§ **JOB**: Reproduce the entries from the line with "is (697, 409)." to the line with "Go to previous", replacing "screenshot" with "image" and leaving everything else unchanged.

★ ★ ★ ★

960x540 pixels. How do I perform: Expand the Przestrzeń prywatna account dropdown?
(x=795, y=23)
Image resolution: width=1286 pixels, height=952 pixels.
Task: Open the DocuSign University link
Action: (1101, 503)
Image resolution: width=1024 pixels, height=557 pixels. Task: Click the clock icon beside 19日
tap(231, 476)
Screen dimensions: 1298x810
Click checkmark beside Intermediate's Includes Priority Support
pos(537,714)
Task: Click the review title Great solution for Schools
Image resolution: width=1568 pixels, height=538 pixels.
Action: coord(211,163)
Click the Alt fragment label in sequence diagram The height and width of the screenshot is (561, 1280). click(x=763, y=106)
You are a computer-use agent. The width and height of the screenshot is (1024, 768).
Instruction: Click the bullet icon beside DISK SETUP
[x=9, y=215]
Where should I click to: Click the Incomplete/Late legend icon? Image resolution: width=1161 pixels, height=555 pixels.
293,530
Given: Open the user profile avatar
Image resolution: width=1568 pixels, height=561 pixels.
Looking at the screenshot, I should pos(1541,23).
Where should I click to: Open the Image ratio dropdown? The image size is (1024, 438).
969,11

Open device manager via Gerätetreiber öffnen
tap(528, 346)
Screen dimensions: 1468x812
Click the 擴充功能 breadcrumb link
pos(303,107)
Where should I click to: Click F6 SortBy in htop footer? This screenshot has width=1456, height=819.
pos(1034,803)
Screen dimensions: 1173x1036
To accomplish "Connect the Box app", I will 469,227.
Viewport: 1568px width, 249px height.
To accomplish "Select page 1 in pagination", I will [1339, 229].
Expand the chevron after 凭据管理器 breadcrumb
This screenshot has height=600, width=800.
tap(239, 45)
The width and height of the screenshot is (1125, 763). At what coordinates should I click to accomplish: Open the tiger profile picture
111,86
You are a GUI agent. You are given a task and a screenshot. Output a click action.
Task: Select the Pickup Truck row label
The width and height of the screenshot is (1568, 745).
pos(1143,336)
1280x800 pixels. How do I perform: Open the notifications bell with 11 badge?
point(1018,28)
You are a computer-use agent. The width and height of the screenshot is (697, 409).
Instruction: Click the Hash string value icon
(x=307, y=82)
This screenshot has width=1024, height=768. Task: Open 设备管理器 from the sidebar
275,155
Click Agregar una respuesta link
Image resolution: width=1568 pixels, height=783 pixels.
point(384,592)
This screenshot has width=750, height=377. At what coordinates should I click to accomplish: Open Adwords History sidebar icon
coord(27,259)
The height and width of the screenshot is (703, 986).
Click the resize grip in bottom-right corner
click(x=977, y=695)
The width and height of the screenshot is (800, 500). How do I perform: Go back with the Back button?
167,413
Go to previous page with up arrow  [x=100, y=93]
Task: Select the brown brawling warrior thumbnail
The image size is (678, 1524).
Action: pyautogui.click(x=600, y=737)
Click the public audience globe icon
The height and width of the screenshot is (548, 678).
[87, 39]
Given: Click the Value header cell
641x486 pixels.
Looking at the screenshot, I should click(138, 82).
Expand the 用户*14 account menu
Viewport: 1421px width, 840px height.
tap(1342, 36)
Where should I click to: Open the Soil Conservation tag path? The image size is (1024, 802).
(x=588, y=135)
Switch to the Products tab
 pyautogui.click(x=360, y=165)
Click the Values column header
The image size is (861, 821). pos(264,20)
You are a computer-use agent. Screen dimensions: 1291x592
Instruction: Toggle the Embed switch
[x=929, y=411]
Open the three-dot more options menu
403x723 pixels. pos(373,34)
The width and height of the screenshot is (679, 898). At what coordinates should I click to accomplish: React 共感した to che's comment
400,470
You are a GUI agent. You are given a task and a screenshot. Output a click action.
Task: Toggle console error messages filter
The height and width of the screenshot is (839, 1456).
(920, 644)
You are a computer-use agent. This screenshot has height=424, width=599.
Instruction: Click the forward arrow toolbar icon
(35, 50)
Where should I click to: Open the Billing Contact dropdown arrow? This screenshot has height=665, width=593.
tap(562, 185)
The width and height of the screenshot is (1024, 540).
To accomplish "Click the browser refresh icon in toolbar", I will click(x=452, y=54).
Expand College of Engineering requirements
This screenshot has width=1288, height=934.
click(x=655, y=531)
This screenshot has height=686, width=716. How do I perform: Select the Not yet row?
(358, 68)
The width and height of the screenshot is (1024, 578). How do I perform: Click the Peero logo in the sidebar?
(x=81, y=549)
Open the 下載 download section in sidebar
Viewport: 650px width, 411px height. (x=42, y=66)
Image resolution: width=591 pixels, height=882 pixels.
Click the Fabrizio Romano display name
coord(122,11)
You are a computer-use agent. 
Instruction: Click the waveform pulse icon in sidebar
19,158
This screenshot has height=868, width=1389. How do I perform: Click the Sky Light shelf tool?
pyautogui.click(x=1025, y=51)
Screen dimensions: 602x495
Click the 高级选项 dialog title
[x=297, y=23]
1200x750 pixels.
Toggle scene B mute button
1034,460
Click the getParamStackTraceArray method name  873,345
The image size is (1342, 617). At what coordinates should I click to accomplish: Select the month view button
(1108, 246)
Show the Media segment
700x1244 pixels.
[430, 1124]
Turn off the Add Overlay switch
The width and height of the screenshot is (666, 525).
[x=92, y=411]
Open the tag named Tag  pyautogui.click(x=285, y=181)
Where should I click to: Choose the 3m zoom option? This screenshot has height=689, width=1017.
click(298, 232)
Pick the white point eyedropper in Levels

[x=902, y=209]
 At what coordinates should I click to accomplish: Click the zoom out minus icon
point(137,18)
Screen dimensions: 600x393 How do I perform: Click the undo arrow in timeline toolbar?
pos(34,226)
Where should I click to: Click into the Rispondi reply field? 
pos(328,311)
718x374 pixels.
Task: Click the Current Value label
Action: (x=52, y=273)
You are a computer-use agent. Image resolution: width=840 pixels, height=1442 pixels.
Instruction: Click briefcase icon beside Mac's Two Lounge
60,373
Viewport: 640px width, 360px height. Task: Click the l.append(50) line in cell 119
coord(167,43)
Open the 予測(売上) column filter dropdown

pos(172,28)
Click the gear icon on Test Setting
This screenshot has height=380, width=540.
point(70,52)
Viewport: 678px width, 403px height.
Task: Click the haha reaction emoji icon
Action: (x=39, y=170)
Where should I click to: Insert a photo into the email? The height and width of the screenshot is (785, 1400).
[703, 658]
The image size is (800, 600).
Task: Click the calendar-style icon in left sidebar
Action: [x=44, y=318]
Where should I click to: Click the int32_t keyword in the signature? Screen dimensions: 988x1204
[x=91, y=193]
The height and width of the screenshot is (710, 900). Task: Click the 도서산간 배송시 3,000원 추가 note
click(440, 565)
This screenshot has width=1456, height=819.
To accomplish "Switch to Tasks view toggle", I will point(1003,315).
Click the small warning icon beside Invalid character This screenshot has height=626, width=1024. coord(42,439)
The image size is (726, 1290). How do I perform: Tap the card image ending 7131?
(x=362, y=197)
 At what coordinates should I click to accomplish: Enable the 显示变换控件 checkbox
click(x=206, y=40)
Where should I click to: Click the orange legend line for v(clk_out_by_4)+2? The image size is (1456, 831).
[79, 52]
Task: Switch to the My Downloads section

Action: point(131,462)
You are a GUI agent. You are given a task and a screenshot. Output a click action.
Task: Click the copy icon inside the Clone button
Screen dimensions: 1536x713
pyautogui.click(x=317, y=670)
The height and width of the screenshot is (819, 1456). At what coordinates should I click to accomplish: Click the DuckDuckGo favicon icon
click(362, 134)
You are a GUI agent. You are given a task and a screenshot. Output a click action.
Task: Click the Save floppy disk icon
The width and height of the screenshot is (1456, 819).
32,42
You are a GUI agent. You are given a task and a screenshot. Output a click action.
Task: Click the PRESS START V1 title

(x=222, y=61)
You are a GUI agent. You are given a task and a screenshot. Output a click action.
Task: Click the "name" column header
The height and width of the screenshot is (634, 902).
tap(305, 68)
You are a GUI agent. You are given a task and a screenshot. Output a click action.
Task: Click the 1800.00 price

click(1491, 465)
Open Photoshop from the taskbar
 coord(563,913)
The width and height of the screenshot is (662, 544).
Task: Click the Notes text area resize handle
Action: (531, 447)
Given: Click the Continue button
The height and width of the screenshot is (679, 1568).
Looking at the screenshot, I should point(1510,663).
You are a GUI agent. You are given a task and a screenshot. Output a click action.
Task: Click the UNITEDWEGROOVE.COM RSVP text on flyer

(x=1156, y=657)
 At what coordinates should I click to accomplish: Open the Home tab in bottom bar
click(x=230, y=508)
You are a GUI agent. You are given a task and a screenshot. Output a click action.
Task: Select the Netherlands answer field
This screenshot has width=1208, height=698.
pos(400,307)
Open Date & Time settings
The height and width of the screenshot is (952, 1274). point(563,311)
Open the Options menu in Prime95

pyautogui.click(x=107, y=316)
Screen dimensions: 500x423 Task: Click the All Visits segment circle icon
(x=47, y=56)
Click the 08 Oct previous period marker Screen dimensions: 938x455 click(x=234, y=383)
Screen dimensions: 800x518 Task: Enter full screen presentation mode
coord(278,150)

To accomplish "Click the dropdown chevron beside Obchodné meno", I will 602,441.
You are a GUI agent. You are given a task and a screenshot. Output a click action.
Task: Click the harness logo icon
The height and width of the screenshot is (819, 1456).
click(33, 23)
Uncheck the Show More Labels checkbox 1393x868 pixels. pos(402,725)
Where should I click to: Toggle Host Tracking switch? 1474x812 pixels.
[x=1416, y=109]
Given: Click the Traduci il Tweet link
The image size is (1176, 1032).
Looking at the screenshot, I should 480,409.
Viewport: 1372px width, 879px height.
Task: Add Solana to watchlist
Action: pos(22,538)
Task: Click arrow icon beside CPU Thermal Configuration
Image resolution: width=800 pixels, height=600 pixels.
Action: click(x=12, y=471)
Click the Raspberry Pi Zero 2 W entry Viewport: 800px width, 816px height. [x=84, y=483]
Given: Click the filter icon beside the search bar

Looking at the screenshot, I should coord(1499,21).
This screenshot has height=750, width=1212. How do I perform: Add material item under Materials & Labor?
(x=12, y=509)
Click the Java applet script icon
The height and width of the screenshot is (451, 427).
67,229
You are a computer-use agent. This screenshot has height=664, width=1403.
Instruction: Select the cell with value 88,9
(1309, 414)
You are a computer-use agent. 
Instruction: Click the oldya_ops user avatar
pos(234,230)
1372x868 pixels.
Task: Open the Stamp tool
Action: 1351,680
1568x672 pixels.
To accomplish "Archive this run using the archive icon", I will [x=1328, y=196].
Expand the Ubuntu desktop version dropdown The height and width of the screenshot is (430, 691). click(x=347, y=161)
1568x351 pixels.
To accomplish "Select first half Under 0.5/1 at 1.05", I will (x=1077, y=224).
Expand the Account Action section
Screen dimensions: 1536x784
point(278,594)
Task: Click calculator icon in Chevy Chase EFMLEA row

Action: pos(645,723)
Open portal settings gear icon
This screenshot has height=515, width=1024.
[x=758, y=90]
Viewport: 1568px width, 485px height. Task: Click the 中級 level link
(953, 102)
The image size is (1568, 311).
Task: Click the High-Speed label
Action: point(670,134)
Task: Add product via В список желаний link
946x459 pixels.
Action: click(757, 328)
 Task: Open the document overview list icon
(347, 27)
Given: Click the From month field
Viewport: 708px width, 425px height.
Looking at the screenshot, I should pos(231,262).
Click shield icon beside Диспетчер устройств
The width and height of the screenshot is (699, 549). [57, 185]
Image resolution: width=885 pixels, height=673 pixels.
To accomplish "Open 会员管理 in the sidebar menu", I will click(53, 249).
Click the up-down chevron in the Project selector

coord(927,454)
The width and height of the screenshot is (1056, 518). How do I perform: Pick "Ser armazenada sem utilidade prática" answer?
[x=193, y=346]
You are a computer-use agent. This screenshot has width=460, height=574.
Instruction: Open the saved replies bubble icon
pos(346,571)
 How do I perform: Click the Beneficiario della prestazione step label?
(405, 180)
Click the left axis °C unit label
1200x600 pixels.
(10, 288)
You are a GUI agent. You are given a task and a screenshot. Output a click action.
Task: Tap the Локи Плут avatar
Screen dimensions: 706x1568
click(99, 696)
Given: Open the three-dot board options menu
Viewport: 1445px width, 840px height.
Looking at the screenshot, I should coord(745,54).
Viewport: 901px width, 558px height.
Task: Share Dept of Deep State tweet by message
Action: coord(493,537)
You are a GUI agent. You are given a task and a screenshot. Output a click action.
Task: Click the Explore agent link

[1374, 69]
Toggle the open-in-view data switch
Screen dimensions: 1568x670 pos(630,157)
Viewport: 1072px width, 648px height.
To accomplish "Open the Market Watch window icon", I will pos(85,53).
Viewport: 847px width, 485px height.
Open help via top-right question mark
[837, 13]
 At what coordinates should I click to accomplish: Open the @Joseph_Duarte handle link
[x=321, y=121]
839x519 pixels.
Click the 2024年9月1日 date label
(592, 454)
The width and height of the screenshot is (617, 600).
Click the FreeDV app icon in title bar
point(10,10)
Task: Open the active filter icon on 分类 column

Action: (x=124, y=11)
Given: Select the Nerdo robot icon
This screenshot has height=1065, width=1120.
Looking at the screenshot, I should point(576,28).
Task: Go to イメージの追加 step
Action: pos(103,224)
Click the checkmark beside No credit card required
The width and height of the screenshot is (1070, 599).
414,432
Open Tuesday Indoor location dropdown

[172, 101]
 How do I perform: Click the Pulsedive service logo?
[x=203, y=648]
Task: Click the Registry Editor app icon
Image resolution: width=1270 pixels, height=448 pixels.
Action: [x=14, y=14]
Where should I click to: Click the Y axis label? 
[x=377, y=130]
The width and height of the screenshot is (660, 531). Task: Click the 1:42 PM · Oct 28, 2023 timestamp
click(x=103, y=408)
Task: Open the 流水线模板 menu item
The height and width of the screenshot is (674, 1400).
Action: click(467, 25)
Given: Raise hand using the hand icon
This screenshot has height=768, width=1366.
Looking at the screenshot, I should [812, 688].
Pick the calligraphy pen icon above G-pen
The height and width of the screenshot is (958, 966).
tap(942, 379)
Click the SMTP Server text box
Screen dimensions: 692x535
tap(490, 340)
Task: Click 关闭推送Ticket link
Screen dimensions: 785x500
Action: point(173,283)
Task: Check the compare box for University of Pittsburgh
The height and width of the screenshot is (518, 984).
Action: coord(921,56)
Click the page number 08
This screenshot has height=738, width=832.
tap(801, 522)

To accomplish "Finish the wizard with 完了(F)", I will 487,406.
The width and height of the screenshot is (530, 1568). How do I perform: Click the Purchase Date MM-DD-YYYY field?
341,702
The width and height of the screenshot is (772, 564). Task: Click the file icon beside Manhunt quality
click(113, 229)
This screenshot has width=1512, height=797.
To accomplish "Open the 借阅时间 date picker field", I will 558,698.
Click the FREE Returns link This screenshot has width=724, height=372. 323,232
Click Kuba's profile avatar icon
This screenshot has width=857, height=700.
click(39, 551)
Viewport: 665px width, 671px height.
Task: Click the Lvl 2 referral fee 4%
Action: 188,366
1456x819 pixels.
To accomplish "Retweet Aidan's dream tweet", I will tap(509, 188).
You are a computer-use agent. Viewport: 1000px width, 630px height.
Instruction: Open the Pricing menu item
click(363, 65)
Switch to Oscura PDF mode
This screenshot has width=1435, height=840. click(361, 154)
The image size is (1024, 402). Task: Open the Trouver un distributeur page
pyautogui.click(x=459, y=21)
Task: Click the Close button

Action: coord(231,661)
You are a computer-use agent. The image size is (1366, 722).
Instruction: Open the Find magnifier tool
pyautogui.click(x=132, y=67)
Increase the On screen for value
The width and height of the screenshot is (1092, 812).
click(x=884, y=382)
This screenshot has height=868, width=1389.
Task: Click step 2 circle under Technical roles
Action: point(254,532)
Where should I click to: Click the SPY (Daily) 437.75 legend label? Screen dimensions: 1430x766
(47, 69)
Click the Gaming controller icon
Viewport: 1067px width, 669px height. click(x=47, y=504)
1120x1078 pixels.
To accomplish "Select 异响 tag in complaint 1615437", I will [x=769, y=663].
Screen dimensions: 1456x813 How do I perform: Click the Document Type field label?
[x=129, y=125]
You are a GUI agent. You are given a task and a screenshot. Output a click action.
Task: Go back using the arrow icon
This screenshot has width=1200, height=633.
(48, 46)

★ ★ ★ ★

§ **SOLVED EXERCISE**:
You are a computer-use agent. The width and height of the image is (697, 409).
Instruction: Click the Hash string value icon
(x=307, y=82)
This image has width=1024, height=768. Task: Open 设备管理器 from the sidebar
275,155
Click Agregar una respuesta link
Image resolution: width=1568 pixels, height=783 pixels.
point(384,592)
This image has width=750, height=377. At what coordinates should I click to accomplish: Open Adwords History sidebar icon
coord(27,259)
The height and width of the image is (703, 986).
Click the resize grip in bottom-right corner
click(x=977, y=695)
The width and height of the image is (800, 500). How do I perform: Go back with the Back button?
167,413
Go to previous page with up arrow  [x=100, y=93]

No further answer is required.